Esperança na Farda - continuação
— Eu não tenho palavras para agradecer! — diz emocionada e com lágrimas nos olhos.
— Não foi nada, toda a situação me ensinou muitas lições!
— Fico feliz! — Ela sorri.
— Vamos, vou levá-los em casa.
— Obrigada! — Ela parece sem graça. — Talvez tenhamos que ir para um abrigo. — Tranco a mandíbula.
— Por quê? — Ela aperta os lábios.
— Eu estava para ser despejada... Bem, é que meu marido morreu em um acidente há pouco mais de quatro meses. E-eu já estava grávida e havia saído do trabalho, o dinheiro do seguro foi todo para pagar as dívidas, eu ainda não consegui me desfazer das coisas dele. Eu só tinha meu marido e...
— Tudo bem! — Ela começa a chorar e esconde o rosto no pescoço do bebê. — Vamos até lá primeiro, além do mais você precisa pegar suas coisas, certo?
— Sim, obrigada de verdade!
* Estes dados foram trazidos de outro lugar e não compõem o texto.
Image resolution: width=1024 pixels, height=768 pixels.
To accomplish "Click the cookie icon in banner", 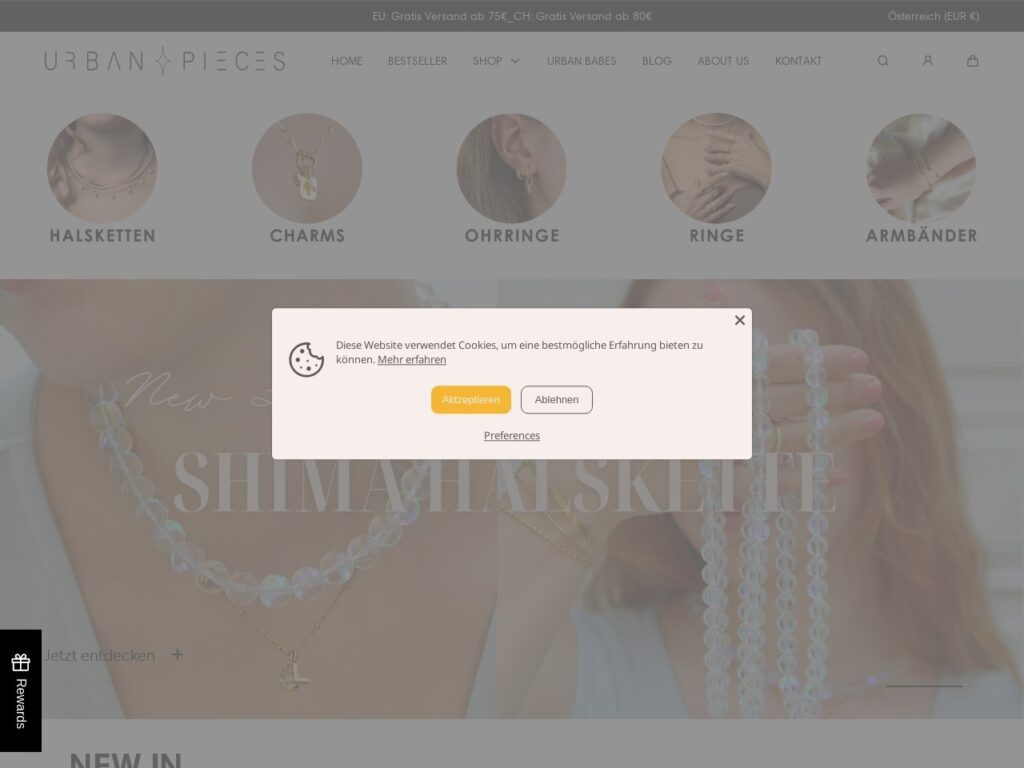I will coord(306,359).
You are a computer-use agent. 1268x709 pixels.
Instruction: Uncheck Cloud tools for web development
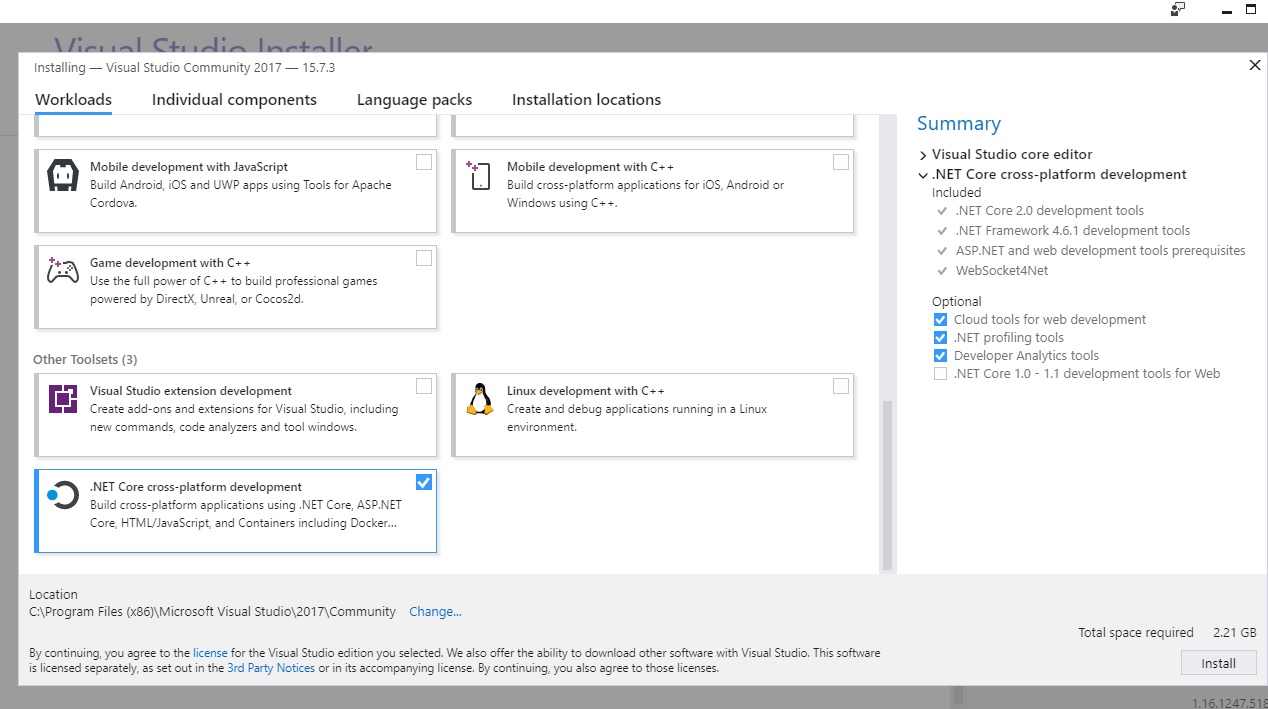tap(940, 320)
Você está sendo um anjo em nossas vidas.
— Não precisa agradecer, todos já passamos por coisas difíceis na vida, é sempre bom ter um ombro amigo!
— Verdade.
— Você é daqui? — pergunto curioso, chegando até o carro abro espaço para que Ellen entre e entrego o seu bebê, ajudo Clara a entrar no banco de trás e coloco o cinto de segurança nela.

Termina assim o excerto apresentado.